Par Gloire Balolage
Plus de cent familles victimes de l’incendie survenu sur l’avenue Kisangula, dans le quartier Chahi à Bukavu, lancent un appel à la solidarité et à une assistance urgente. Privées de leurs habitations et de leurs biens essentiels, les sinistrés demandent l’intervention des autorités, des organisations humanitaires et des personnes de bonne volonté pour les aider à faire face à cette situation difficile.
Le drame s’est produit le dimanche 26 juillet vers 16h30, heure locale. Un violent incendie a ravagé plusieurs habitations, laissant de nombreux ménages sans abri. Selon la société civile locale, plusieurs familles passent désormais leurs nuits à la belle étoile et ont besoin d’un accompagnement rapide, notamment en vivres, en abris et en fournitures de première nécessité.
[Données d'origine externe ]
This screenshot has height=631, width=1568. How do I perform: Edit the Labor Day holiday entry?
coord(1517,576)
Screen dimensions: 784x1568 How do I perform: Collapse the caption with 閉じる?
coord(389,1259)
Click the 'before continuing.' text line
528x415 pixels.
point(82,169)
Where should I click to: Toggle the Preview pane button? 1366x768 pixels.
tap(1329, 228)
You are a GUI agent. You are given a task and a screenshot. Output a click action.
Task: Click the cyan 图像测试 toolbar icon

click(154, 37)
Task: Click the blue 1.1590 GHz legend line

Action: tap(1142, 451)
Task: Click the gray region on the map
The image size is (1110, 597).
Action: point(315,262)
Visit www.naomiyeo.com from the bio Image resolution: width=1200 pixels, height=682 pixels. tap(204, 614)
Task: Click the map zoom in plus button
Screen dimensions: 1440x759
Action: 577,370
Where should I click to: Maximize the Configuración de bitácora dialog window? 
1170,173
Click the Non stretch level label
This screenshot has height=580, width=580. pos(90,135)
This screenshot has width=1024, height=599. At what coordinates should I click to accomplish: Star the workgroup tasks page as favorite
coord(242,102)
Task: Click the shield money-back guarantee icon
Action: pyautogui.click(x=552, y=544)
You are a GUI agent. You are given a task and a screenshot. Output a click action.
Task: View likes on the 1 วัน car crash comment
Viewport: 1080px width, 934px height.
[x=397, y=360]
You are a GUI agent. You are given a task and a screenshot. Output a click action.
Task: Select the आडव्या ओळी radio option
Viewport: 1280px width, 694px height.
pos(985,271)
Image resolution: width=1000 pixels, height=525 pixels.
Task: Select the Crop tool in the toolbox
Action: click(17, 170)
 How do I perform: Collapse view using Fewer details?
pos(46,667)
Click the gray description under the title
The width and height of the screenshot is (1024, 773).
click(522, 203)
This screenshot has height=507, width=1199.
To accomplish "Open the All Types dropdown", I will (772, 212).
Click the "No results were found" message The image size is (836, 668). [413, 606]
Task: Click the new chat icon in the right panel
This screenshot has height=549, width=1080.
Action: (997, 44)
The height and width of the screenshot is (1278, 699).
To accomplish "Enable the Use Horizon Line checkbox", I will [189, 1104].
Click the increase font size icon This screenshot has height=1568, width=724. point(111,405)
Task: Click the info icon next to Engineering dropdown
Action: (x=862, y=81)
D’après les premiers éléments recueillis sur place, le feu serait parti d’un réchaud laissé sans surveillance pendant la cuisson des aliments. Des enfants qui étaient concentrés sur des vidéos diffusées sur le réseau social TikTok n’auraient pas remarqué immédiatement les premières flammes, favorisant ainsi la propagation rapide de l’incendie.
La société civile de Chahi confirme l’ampleur des dégâts matériels causés par ce sinistre. Pour les familles touchées, la priorité reste désormais de trouver un soutien afin de surmonter les conséquences de cette catastrophe qui les a privées de leurs logements et de leurs moyens de subsistance.
Le président de la société civile de Chahi, Shukuru Lwekyya, dénonce également les incidents enregistrés lors des opérations de secours. Il affirme que des jeunes du quartier s’en sont pris aux équipes de pompiers arrivées sur les lieux, déplorant ces comportements qui compliquent davantage les interventions en situation d’urgence.
Shukuru Lwekyya condamne aussi le comportement de certaines personnes venues sur le lieu de l’incendie pour récupérer ou acheter des objets appartenant aux victimes. Il estime que ces pratiques portent atteinte à la dignité des familles sinistrées et aggravent leur souffrance au lieu de leur apporter une aide.
Face à l’urgence humanitaire qui se dessine, la société civile appelle à une mobilisation collective en faveur des victimes. Les familles affectées espèrent une réponse rapide pour obtenir un soutien leur permettant de retrouver des conditions de vie plus dignes après cet incendie qui a frappé le quartier Chahi.